Does anybody know what ‘ther’ is supposed to mean? Is it a device used by the author to avoid having to explain things clearly or is there a known answer to this? My Google-fu is failing me on this one.
It’s how a child explains things. “Ther” is just a nonce word, but it’s the type of conversation a child would have if an adult brought up something logical in his fantasy world.
From context, if you really need an explanation :rolleyes:, it’s a word that indicates a female name is really the name of a male.
This wonderfully weird article claims that the “ther” is evidence that the original language of Winnie the Pooh is not English, and it was translated from Gallo-Romance or Old French, although the stories themselves are much, much older :
I always just figured it was the masculine equivalent of adding “ette” to the end of a name. Like Bernardette or Charlette. Made up, of course, by Chrstopher Robin in order to spackle the gap between Winnie’s name and gender.
Since we’re talking about a British English context, you should be aware that “nonce” means “pedophile” over here…
CalMeacham’s final quote has it: to me as a British reader, the spelling emphasizes that Christopher Robin is over-enunciating the word “the”, as children do.
mittu started that infamous thread, and then disappeared for a while. I was surprised to learn a few days ago that he has become a regular poster again.
Since it seems like the OP’s question has been answered factually by some real life British folks I would also like to know if the OP ever got an answer to 14 k of g in a f p d from his friend.
I thought it was just an emphasized form of the, with that British way of adding Rs that aren’t really Rs anyway.
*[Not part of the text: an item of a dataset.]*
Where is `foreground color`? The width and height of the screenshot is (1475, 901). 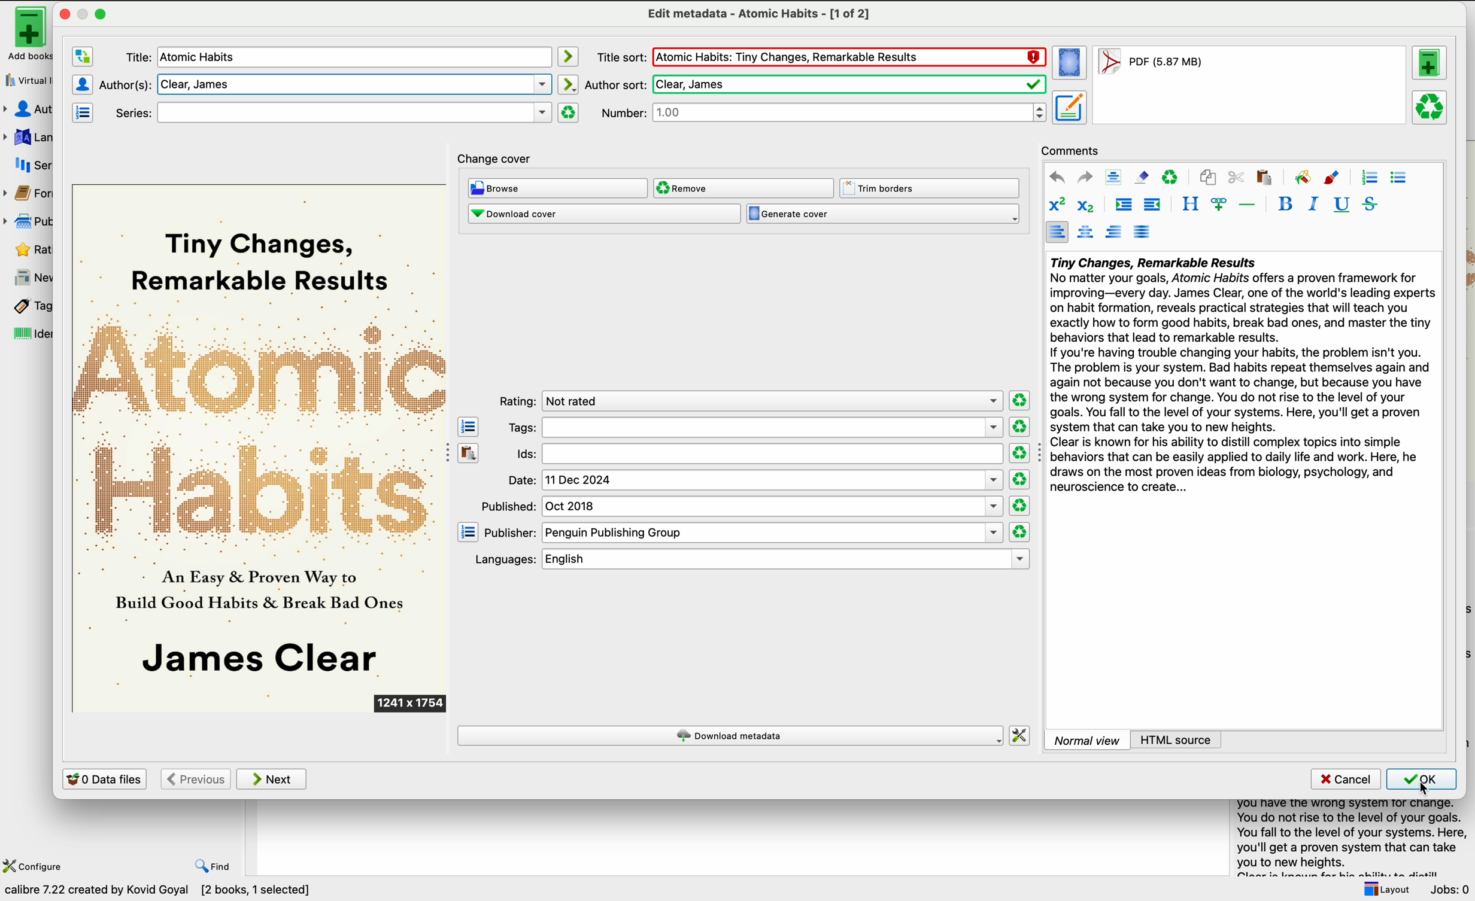
foreground color is located at coordinates (1332, 177).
Like, in one of the E. Nesbit books, she has a girl named Anthea whose nickname is Panther, which she explains makes sense if you say it out loud. Well, it makes sense if you’re British and do that R thing–to an American kid it’s total nonsense.
That implies that British English does not also use nonce to mean “a word apparently used only ‘for the nonce’, i.e. on one specific occasion or in one specific text or writer’s works”, which of course it does. (Definition from OED and in fact the term nonce-word was coined by James Murray, the first editor, although the word nonce itself, meaning for the particular occasion, for that one time, is much older)
Nonce meaning sexual deviant, specifically a pedophile, is peculiar to British English. The origin is unknown, the earliest cite in OED being 1971 in a manual of prison slang.
While I admire your precision on the extent of its use, I would strongly recommend that you don’t actually use it in conversation with anyone in England.
Surely most English people are as familiar (possibly more familiar) with the “nonsense” meaning than the other meaning. What’s more, one’s an adjective and the other’s a noun. Should be pretty clear from context which meaning is intended.
As far as I know, nonce doesn’t have any relation to nonsense. It means a word coined for a single purpose, based on the definition of nonce meaning “now” or “at present”.